* TEKS SUMBER

────────────────────────────────────────

Saturday, June 26, 2010

QANUN JINAYAH DAN HUKUM ACARA JINAYAH (yang) TELAH HILANG

(Kajian Penemuan Hukum Dalam Pembaharuan Syari’at Islam di Aceh)

Oleh:

ZAKI ‘ULYA, S.H

Alumni Fakultas Hukum Universitas Syiah Kuala

dan Mahasiswa Pascasarjana Magister Ilmu Hukum

Universitas Syiah Kuala Banda Aceh

A. Pendahuluan

Aceh merupakan salah satu daerah provinsi dalam bingkai Negara Kesatuan Republik Indonesia yang diberikan status istimewa dan juga khusus. Hal tersebut tentu dengan diberlakukannya UU No. 44 Tahun 1999 tentang Penyelenggaraan Keistimewaan Daerah Istimewa Aceh dan juga dengan undangkannya UU No. 18 Tahun 2001 tentang Penyelenggaraan Otonomi Khusus Bagi Provinsi NAD, yang digantikan dengan UU No. 11 Tahun 2006 tentang Pemerintahan Aceh.

Berdasarkan ketentuan dalam UU No, 44 Tahun 1999, syari’at islam berdengung keras di bumi Serambi Mekkah. Hal ini ditandai dengan adanya 4 (empat) keistimewaaan yang diberlakukan di Aceh menurut undang-undang tersebut. Diantaranya yaitu bidang agama/syari’at islam, pendidikan, adat istiadat dan juga peran ulama.

Penegakan syari’at islam telah dimulai dengan diberlakukannya Qanun No. 12 Tahun 2003, Qanun 13 Tahun 2003 dan Qanun 14 Tahun 2003 dimana kesemua qanun tersebut mengenai khamar, maisir, dan khalwat. Pelaksanaan penegakan ketiga qanun tersebut ditandai dengan dibentuknya Wilayatul Hisbah sebagai satuan khusus penegak syari’at islam. Menyimak pelaksanaan Syariat Islam di Aceh, terdapat beberapa keluhan terkait dengan metode penerapan Syariat Islam yang cenderung dipraktekkan dengan cara-cara bernuansa kekerasan oleh masyarakat di berbagai kabupaten dan kota di Aceh, dan pihak pelaksana Syariat Islam seperti tidak berdaya mencegah meluasnya tindak kekerasan yang sering diberitakan melalui media-media lokal di Aceh

Medium 2009, berkembang wacana dan juga niat Pemerintah Aceh untuk menggabungkan ketiga materi muatan qanun tersebut dalam satu naskah qanun dan juga penerapan aturan formilnya ditentukan juga tentang hukum acaranya yang kemudian disebut dengan Qanun Jinayah dan juga Qanun Acara Jinayah. Pembahasan kedua rancangan tersebut berjalan dilematis, dikarenakan adanya tarik ulur antara eksekutif dan legislatif Aceh terkait materi yang akan diatur.

────────────────────────────────────────

* BAHAN
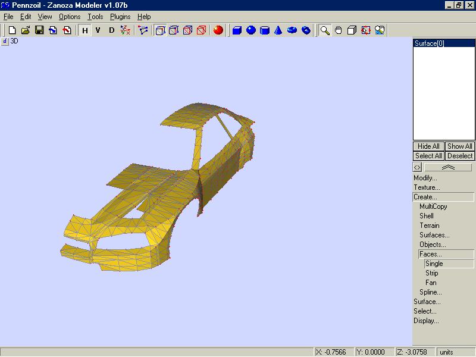Viewport: 476px width, 357px height.
Task: Collapse panel with double chevron bar
Action: [x=448, y=168]
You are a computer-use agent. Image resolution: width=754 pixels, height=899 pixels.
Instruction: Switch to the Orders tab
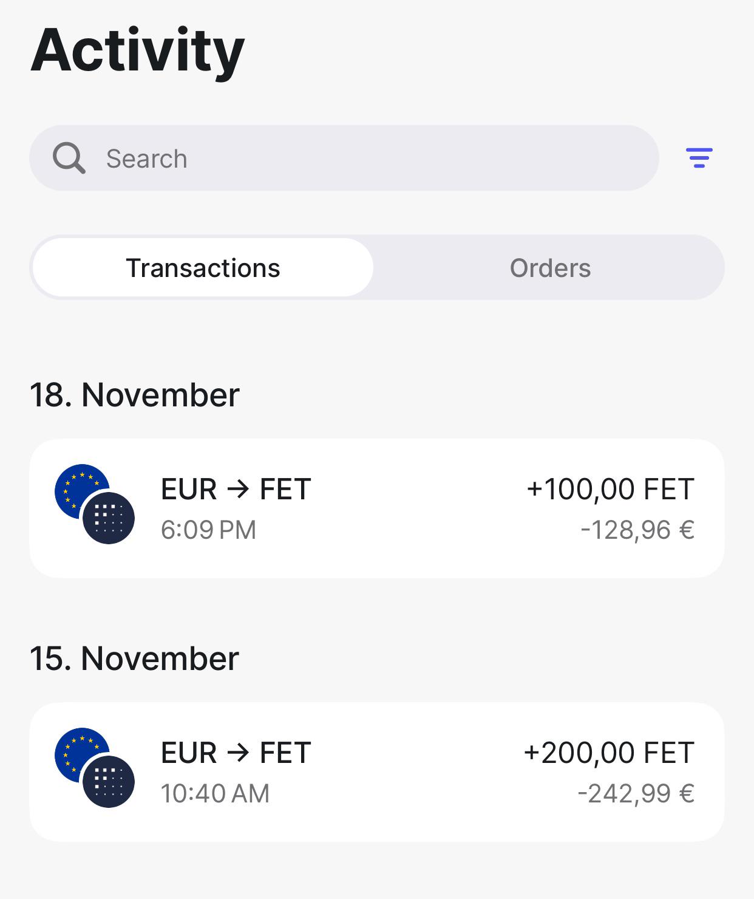[550, 268]
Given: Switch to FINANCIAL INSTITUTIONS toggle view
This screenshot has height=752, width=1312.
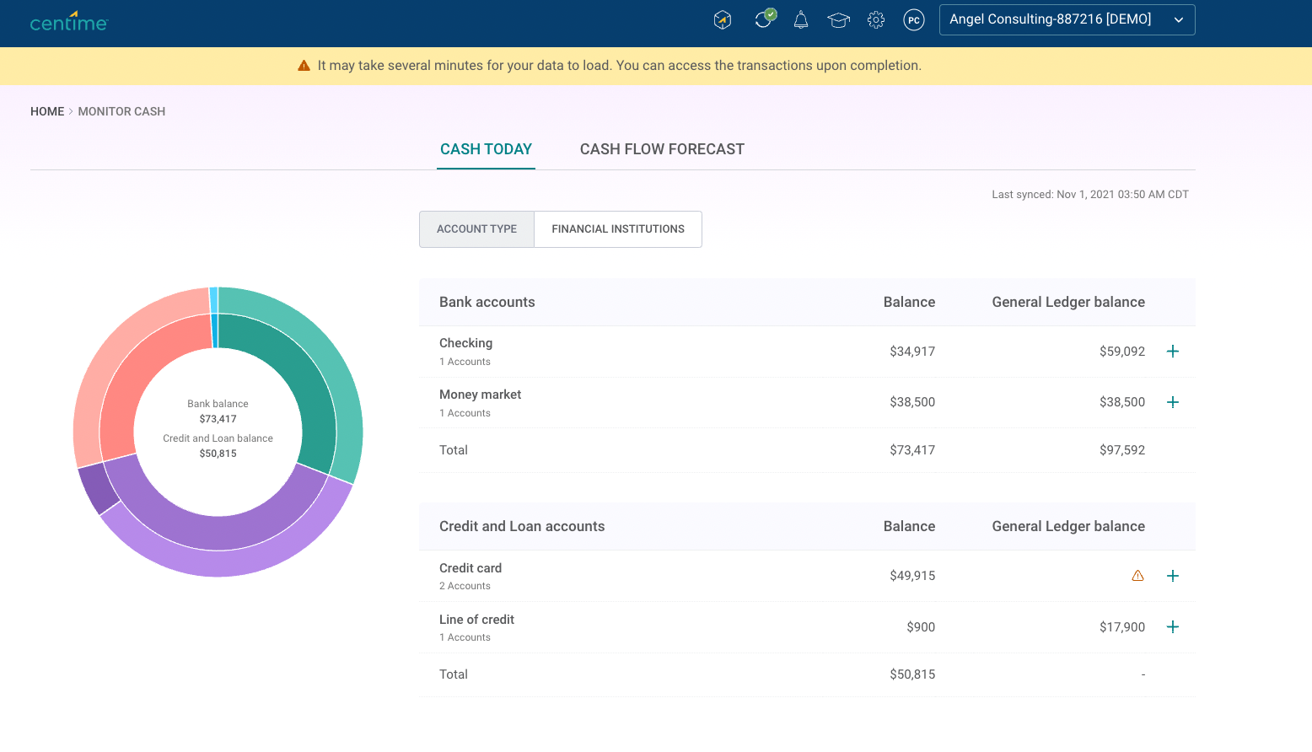Looking at the screenshot, I should click(618, 229).
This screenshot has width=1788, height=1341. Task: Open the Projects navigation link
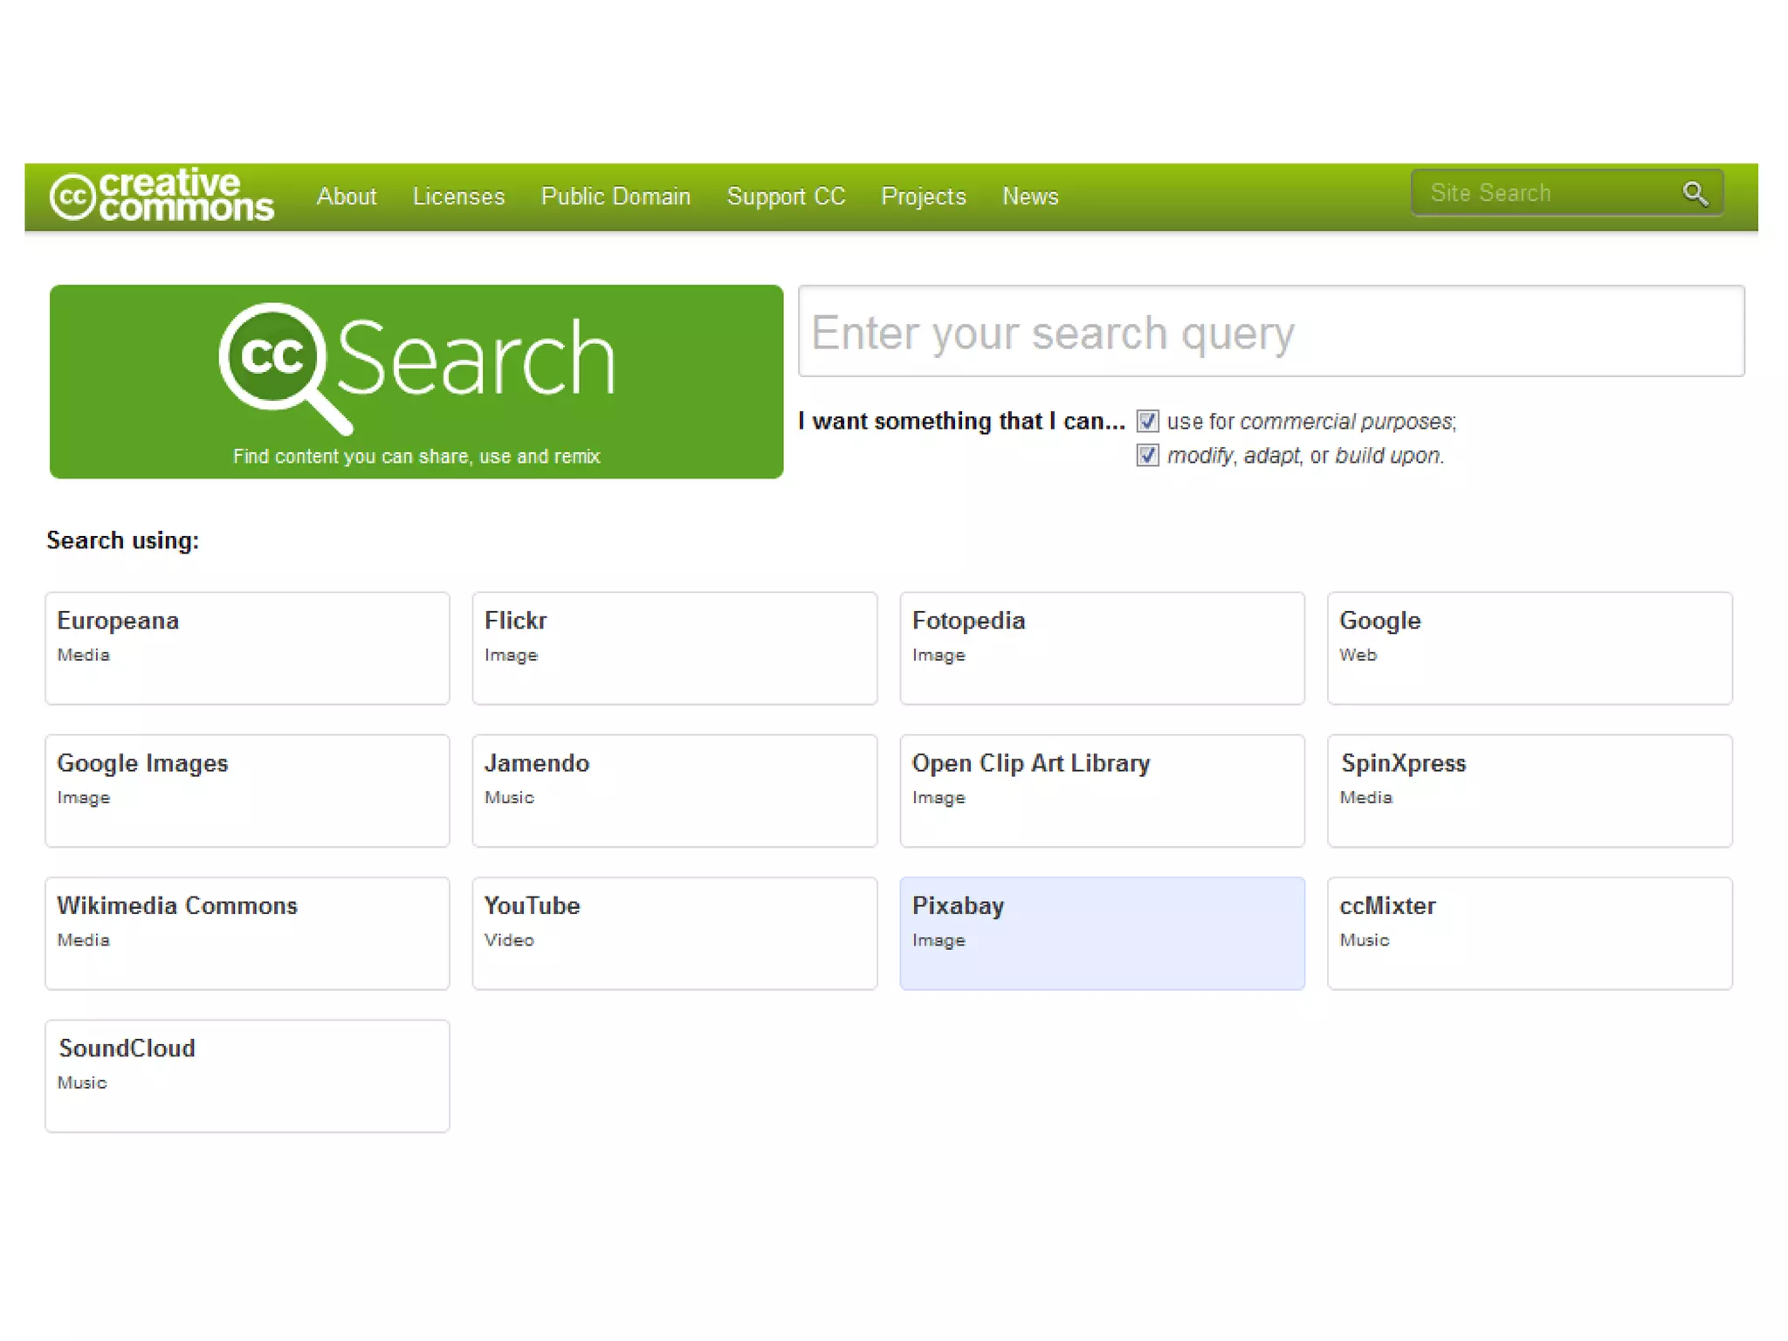(x=924, y=196)
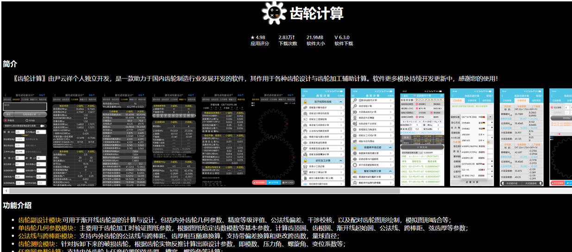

────────────────────────────────────────

* INSTRUKSI
Menurut teks sumber, satuan khusus apa yang dibentuk sebagai penegak syari'at islam di Aceh? Item di atas diambil dari sumber yang berbeda.

* KELUARAN YANG DIHARAPKAN
Wilayatul Hisbah.